> _Testo fornito_

____________

Svegliarsi. Un bacio, una promessa. Lavorare. Ascoltare discorsi altrui sullo sfondo della tua giornata. Rientrare a casa. Anzi, no: portar fuori il cane. Birra. Rientrare, ora. Un bacio, una promessa. Dormire.
E nel mezzo del nostro nulla, quando un lembo del fazzoletto di tempo ce lo consente, scrivere poesie.
Paterson è un film da taccuino, sì proprio quello utilizzato dal protagonista per i suoi pensieri, pena il perdersi dettagli e, chissà, il senso del film stesso. Ma ne vale la pena, certo, e comunque i più temerari possono addirittura godersi il viaggio in silenzio, senza neppure un appunto scarabocchiato.
Passo indietro: Paterson è un film di Jim Jarmusch (2016), il che lascia intendere le inquadrature e i dialoghi minimali (e di questi tempi arrivare diretti alla giugulare con le immagini e le parole, senza ricorrere a pistolotti morali, personaggi in tutina e computer grafica, è una benedizione). L’intento non è tanto quello di descrivere la vita del protagonista – quella sì, oggettivamente priva di slanci – ma di mostrarci la via per non impazzire, non del tutto almeno. Insomma: (ri)affacciarsi alla poesia.
Altro passo indietro: la trama. Paterson è il nome del protagonista interpretato da Adam Driver, uno dei feticci made in Jarmusch, un autista di pullman che vive nella omonima cittadina di Paterson. Vita ordinaria, mostrata nel film in una sua settimana qualunque (sveglia alla stessa ora, routine pressoché identica). I suoi unici slanci accadono quando, durante il suo turno di lavoro, ascolta i discorsi della gente. Oltre ai momenti in cui riesce a scrivere poesie, s’intende. Perché se durante i momenti in casa esprime il suo amore per Laura come un continuo compromesso, è durante il suo rapporto col foglio bianco che la personalità di Paterson esplode. Ma lo fa sottovoce, come le cose belle. Le immagini di Paterson mentre osserva la gente, porta a spasso il cane, livella l’eccentricità famigliare coi suoi gesti abitudinari, il tutto per graffiare fogli bianchi con le sue poesie, è un atto d’amore che Jarmusch regala a noi e al cinema.

____________

> _Estratto dei dati_
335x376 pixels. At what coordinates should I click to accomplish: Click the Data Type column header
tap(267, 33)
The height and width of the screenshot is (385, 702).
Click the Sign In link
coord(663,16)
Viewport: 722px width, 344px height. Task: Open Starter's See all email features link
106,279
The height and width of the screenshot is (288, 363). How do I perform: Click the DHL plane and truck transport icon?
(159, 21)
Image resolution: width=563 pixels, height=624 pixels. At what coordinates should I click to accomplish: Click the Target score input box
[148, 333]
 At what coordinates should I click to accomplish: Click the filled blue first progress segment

____________

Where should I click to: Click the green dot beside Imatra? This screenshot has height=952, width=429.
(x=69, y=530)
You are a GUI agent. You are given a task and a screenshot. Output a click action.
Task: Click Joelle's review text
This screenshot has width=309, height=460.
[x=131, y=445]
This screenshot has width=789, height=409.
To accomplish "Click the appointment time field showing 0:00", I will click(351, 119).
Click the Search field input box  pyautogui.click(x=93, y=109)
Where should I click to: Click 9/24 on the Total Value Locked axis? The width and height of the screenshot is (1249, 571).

____________

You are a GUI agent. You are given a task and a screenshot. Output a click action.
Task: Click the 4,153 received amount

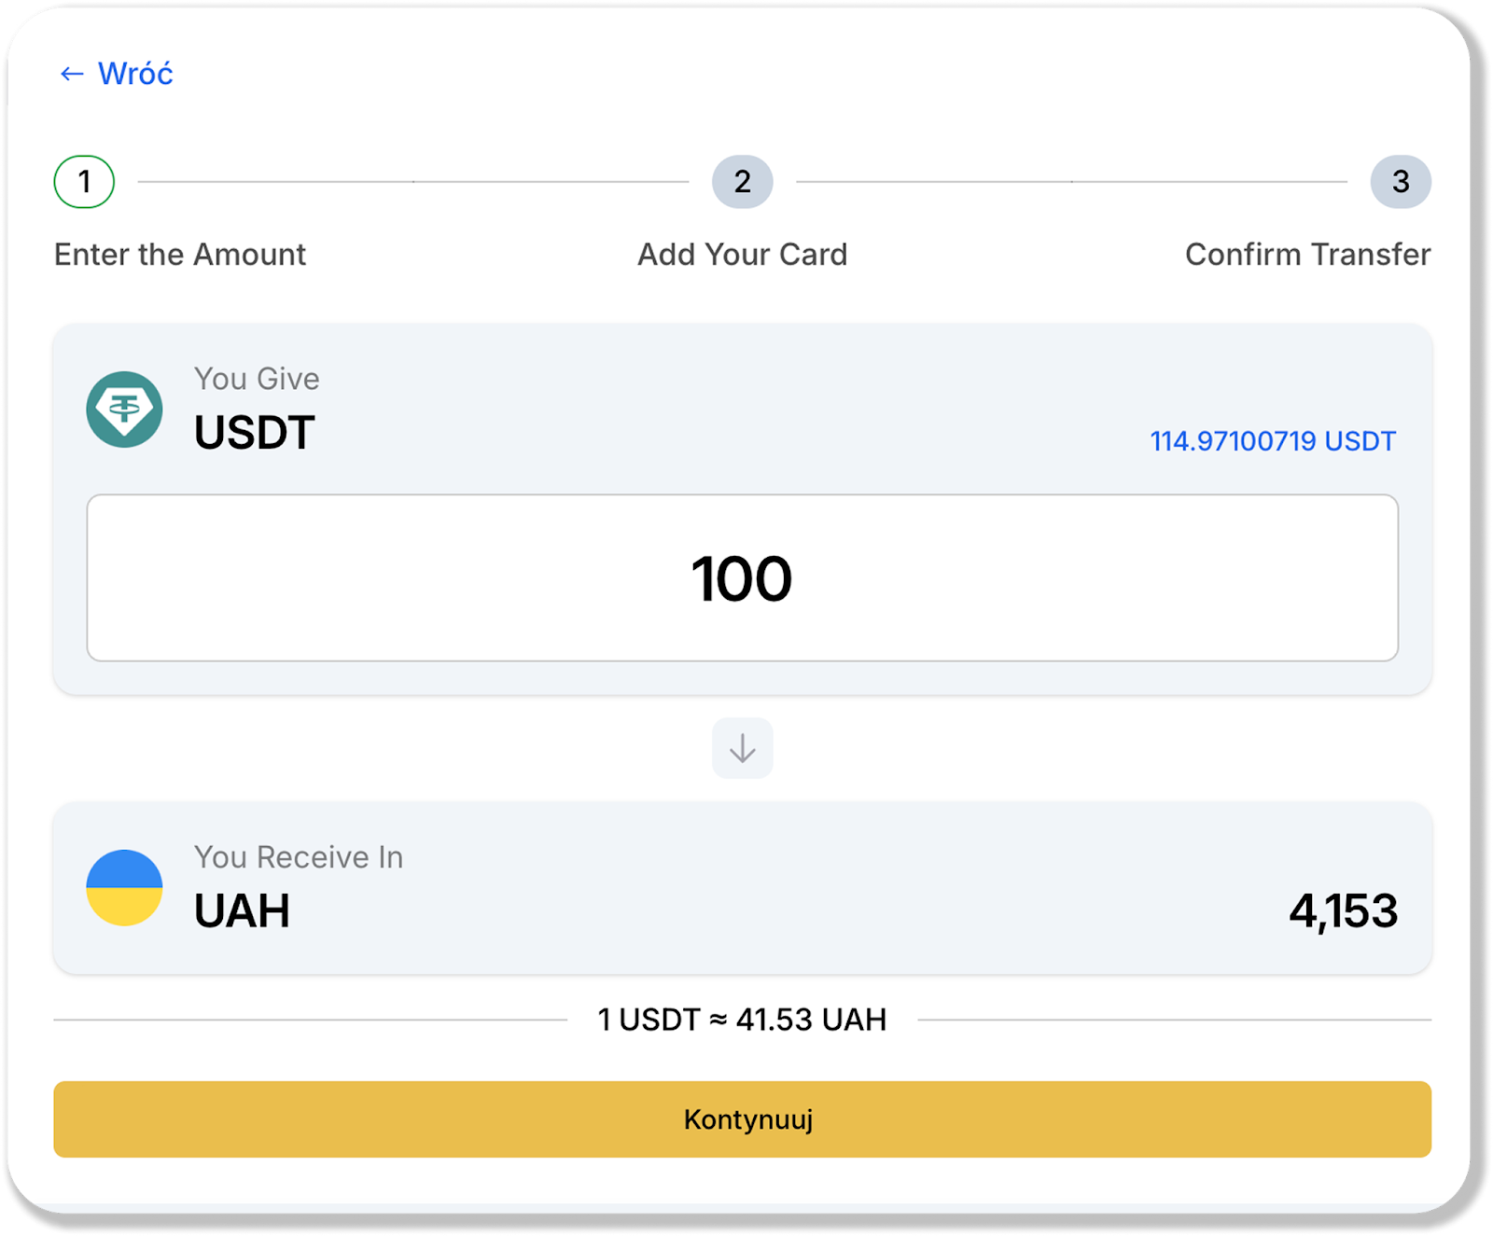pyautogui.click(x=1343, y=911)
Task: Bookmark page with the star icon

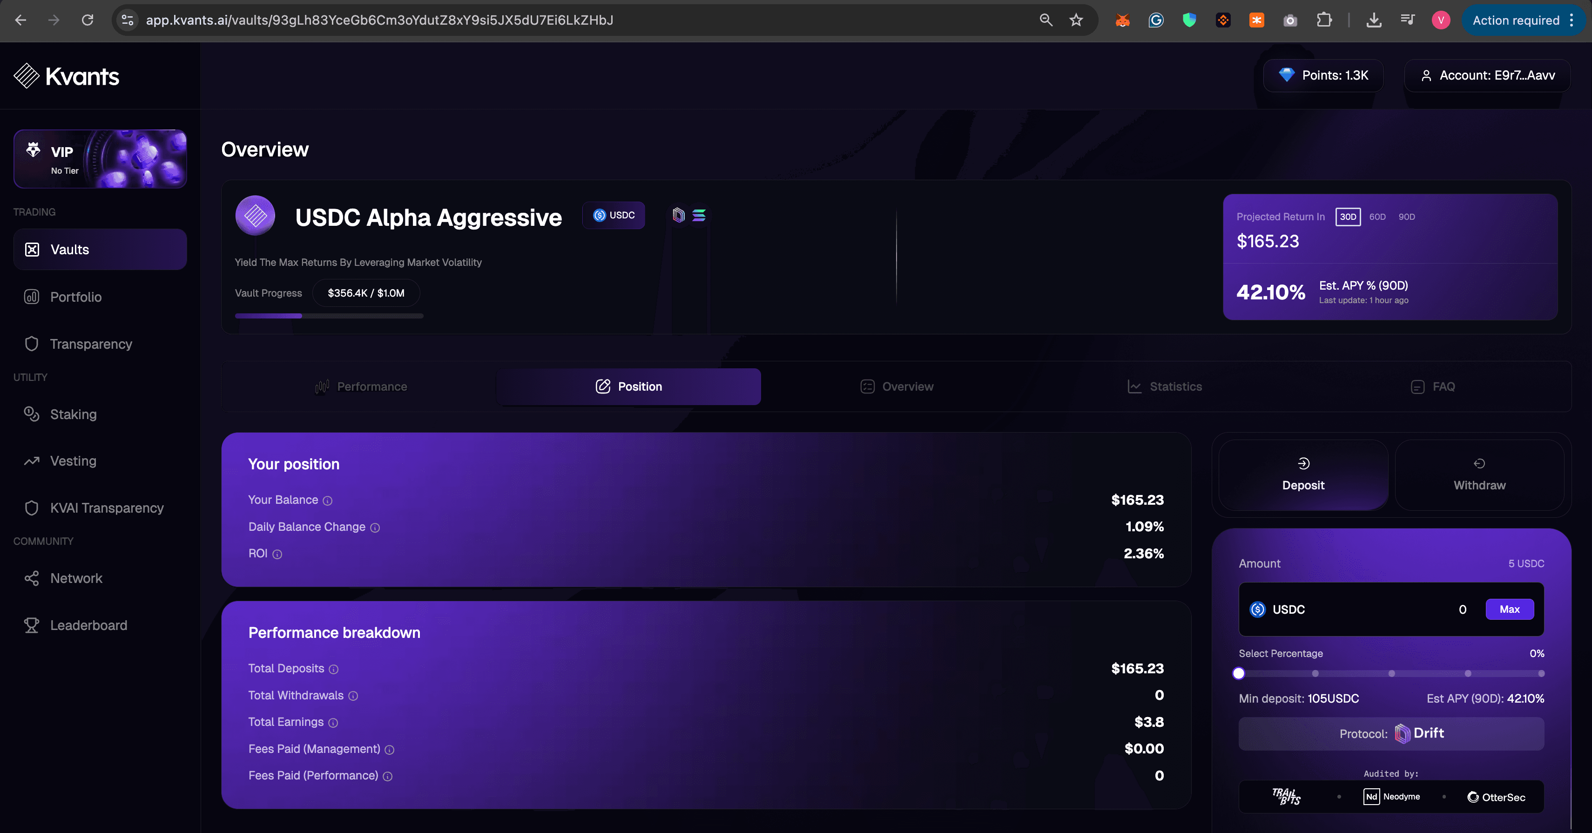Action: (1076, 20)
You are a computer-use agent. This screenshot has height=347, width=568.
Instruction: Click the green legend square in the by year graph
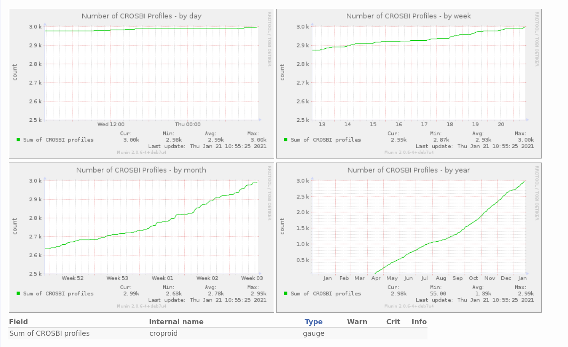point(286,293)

____________

> _Compiti da svolgere_
• a. Secondo il testo fornito, che mestiere fa il protagonista Paterson?
• b. Restituisci il brano del testo fornito compreso tra "E nel mezzo" e "un appunto scarabocchiato.", estremi inclusi.

> _Insieme delle soluzioni_
• a. Fa l'autista di pullman.

• b.
E nel mezzo del nostro nulla, quando un lembo del fazzoletto di tempo ce lo consente, scrivere poesie.
Paterson è un film da taccuino, sì proprio quello utilizzato dal protagonista per i suoi pensieri, pena il perdersi dettagli e, chissà, il senso del film stesso. Ma ne vale la pena, certo, e comunque i più temerari possono addirittura godersi il viaggio in silenzio, senza neppure un appunto scarabocchiato.